• EXERCISE
Leave out the pictures and repeat exactly the lines from the one containing "Where should I click to: Click the red" through the final line of the listing below.

• DATA SUPPLIED

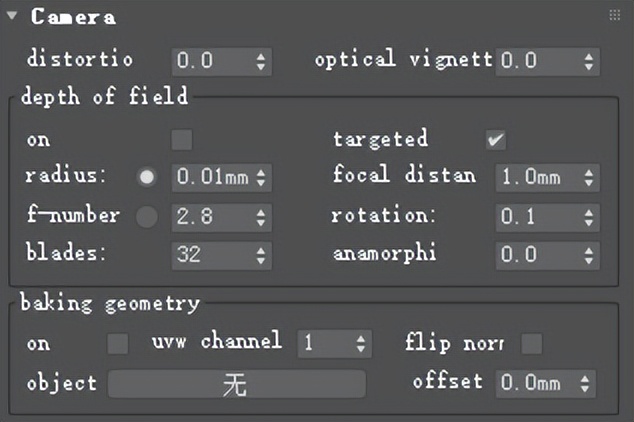634x422 pixels.
Task: Click the focal distance spinner arrows
Action: point(589,178)
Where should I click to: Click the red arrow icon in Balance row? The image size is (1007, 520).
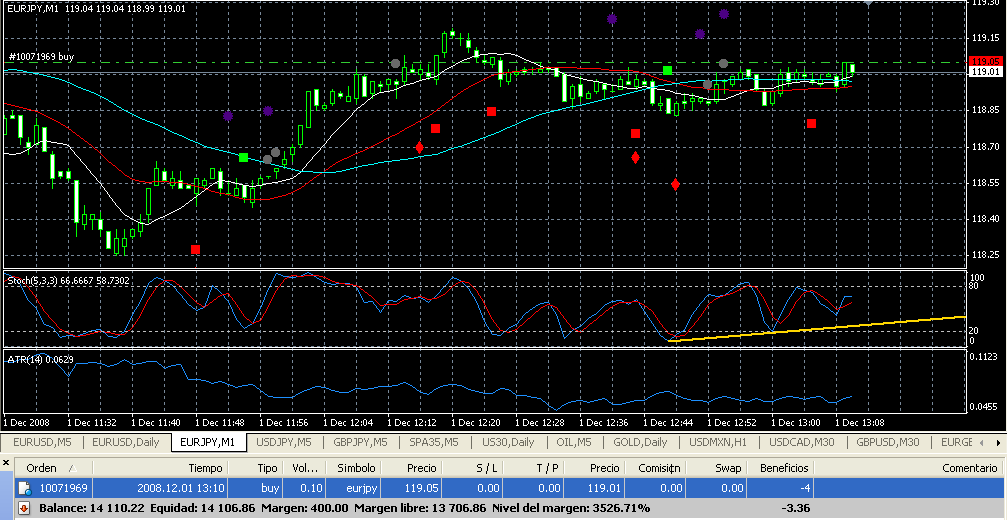pos(24,507)
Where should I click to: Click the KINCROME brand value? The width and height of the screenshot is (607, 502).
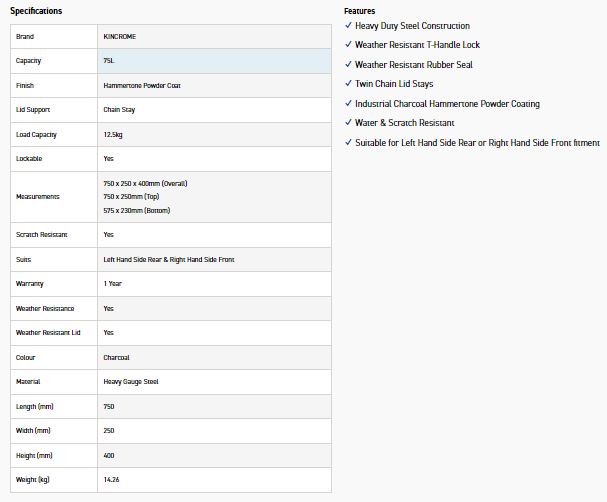pos(120,36)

• WRITTEN REPLY
Where should I click to: Click the red arrow icon in Balance row? The image size is (1007, 520).
pos(24,507)
Where should I click to: Click the KINCROME brand value? The width and height of the screenshot is (607, 502).
pos(120,36)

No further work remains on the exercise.